■ **WORK ITEM**: Scan the entries for the word "computer". Every line that has it should be copied.

■ **Pixel coordinate grounding data**:
···

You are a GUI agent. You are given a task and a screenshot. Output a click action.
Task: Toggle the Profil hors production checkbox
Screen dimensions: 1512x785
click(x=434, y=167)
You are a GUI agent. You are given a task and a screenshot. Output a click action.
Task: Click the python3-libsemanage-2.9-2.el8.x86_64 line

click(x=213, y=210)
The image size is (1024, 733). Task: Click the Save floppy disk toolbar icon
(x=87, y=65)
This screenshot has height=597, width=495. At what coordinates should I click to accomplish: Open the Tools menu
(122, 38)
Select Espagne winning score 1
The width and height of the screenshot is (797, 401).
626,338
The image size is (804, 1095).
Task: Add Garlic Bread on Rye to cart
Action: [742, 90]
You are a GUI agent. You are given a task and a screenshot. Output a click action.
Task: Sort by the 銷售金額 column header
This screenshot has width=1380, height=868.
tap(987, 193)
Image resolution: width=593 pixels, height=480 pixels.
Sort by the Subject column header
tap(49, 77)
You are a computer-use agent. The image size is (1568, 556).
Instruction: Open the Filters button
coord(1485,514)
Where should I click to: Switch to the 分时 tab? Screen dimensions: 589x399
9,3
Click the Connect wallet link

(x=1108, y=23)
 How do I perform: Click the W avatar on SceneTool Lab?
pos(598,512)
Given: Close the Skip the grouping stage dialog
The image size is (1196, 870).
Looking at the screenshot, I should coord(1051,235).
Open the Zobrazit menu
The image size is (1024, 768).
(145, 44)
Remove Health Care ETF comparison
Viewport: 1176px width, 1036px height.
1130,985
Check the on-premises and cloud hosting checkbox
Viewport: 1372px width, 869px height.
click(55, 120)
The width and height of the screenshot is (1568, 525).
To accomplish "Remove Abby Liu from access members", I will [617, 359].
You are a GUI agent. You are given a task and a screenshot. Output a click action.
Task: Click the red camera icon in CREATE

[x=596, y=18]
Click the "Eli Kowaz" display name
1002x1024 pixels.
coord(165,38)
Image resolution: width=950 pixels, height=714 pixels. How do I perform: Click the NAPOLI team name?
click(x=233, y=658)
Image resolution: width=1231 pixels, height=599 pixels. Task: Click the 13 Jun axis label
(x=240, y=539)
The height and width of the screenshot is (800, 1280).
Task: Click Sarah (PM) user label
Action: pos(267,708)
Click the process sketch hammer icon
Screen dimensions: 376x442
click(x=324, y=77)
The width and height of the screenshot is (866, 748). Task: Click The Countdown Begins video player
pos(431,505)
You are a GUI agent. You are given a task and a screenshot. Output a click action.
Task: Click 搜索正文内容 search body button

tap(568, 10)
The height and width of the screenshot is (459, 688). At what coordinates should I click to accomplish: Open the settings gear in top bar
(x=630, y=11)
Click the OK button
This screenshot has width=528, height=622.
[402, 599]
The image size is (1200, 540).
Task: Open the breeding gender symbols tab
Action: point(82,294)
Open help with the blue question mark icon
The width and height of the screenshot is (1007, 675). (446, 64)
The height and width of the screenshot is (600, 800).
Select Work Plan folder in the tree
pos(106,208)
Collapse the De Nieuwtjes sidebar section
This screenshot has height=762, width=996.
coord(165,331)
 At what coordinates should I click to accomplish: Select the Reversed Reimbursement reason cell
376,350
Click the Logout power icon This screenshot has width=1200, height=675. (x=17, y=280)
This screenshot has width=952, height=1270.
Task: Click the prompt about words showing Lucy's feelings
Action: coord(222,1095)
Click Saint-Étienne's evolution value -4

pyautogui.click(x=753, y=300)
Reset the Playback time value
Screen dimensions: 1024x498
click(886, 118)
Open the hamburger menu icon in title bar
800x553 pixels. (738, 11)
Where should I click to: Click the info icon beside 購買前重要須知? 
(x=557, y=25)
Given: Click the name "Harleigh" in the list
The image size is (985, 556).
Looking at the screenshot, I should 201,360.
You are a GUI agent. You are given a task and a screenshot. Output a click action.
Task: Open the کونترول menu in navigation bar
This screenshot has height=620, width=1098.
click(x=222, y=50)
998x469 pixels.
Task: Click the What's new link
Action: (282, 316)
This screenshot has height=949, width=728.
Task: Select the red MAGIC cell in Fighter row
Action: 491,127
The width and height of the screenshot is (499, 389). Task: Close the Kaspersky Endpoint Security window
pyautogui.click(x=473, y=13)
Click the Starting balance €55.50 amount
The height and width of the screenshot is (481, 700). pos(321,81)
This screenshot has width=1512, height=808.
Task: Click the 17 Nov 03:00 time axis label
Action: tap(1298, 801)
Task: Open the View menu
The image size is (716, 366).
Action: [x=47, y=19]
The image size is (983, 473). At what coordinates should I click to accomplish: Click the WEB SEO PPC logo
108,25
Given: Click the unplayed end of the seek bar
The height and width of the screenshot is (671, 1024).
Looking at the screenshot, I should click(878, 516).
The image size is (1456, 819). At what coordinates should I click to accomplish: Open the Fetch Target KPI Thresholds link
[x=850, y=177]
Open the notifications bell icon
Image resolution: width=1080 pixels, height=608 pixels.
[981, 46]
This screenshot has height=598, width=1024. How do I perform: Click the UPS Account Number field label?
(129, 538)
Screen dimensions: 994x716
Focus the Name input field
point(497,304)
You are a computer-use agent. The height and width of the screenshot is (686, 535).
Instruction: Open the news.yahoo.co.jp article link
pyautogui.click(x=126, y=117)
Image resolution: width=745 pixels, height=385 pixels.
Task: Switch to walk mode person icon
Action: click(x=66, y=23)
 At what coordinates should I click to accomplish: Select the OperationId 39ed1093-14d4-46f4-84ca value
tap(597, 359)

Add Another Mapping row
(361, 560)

···

■ **EXERCISE ANSWER**:
You are a computer-use agent. The image size is (1568, 556).
You are a computer-use agent. The height and width of the screenshot is (686, 535).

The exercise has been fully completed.